Jackie Speier, who served for 18 years as a state lawmaker in California, was the overwhelming winner Tuesday in a special election to replace U.S. Rep. Tom Lantos, who died in February. She will be sworn in Thursday in Washington as the representative of California's 12th Congressional District, which covers areas in and around San Francisco.
Speier, a Democrat, came away with 78 percent of the vote, election officials say.
When asked what she is like, her friend and former state Assembly colleague Phil Isenberg gives a response typical of those who know her.
"Smart, lively, energetic, exasperating, charming, pugnacious," he says.
Most people wouldn't mind being described this way, but no one would want to go through what Speier has in earning that reputation. In 1978, she accompanied her boss, U.S. Rep. Leo Ryan, on a fact-finding trip to Jonestown, the jungle compound of cult leader Jim Jones in the South American country of Guyana.
Ryan wanted to visit the compound to see if people were being held there against their will. But the paranoid Jones warned off Ryan and his "invaders."
"If by any chance you would make a mistake to try to come in and take any one of us, we will not let you. You will die. You will have to take anybody over all of our dead bodies," Jones said while addressing his followers.
Jones made good on his threat: Ryan's party was ambushed at the airstrip, and Ryan and four others were killed. Speier was shot five times at point-blank range and left for dead.
Not long afterward, 912 Jonestown residents drank or were forced to drink Kool-Aid laced with cyanide.
Speier was rescued and spent two months in the hospital. Upon her return to California, she immediately ran for her late boss's seat in Congress "because I didn't want to spend the rest of my life as a victim," she says. She lost that election.
For all the horror of Jonestown, Speier says it wasn't the worst thing that has happened to her. Speier's husband was killed in a car accident while she was three months' pregnant with their second child.
"When my husband was brain dead, I had to decide when to pull the plug. But, too, I had to pick up my kindergartner and bring him to the hospital to say goodbye to his daddy for the last time," she says. "Very, very tough."
Despite — or maybe because of — these personal tragedies, Speier became a force to be reckoned with in California's Legislature as the author of trailblazing consumer protection laws.
"She worked on what, at the time, was the toughest financial privacy legislation in the country," says Jamie Court, head of the organization Consumer Watchdog.
Speier didn't mind antagonizing the powerful. "She was up against an army of lobbyists from the insurance companies to the banking industry to the credit card companies. Everybody had a stake in that fight, even health care companies," Court says.
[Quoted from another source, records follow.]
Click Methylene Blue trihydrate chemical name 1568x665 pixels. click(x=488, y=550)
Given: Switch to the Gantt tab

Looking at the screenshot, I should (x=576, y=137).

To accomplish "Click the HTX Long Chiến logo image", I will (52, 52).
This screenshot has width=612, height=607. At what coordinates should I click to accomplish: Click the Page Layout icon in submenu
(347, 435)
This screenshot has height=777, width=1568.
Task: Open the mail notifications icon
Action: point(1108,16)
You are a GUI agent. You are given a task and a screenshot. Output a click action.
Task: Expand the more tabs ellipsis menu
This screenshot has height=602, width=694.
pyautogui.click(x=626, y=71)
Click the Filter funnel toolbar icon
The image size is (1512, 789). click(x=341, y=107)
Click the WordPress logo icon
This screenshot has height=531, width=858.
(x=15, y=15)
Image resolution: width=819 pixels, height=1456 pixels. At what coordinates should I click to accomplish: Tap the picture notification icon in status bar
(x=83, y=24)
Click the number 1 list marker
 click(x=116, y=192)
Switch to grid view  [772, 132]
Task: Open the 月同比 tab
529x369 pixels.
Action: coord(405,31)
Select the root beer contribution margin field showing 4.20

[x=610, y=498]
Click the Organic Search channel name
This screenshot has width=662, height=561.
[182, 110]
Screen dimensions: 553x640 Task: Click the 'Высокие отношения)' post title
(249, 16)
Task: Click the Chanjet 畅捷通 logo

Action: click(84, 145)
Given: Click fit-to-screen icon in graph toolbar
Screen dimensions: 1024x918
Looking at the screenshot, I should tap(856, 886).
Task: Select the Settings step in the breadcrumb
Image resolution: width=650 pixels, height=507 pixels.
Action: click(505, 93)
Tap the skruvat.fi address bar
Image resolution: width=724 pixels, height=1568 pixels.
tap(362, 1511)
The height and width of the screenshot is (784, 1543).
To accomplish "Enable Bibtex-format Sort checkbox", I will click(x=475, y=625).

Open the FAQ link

But Speier, 57, says the challenge didn't intimidate her. "Once you look death in the eye, you are just not nearly as afraid anymore," she says.
The financial privacy bill was groundbreaking. Like a number of the bills Speier worked on, it went well beyond the protections offered consumers in most other states.
"I could take those 300 laws that I've had signed in California, and just, you know, scratch out 'California State Legislature' and introduce them in Washington and be busy for quite some time," she says.
Such a move would surely antagonize the powerful, but that's nothing Speier would shy away from.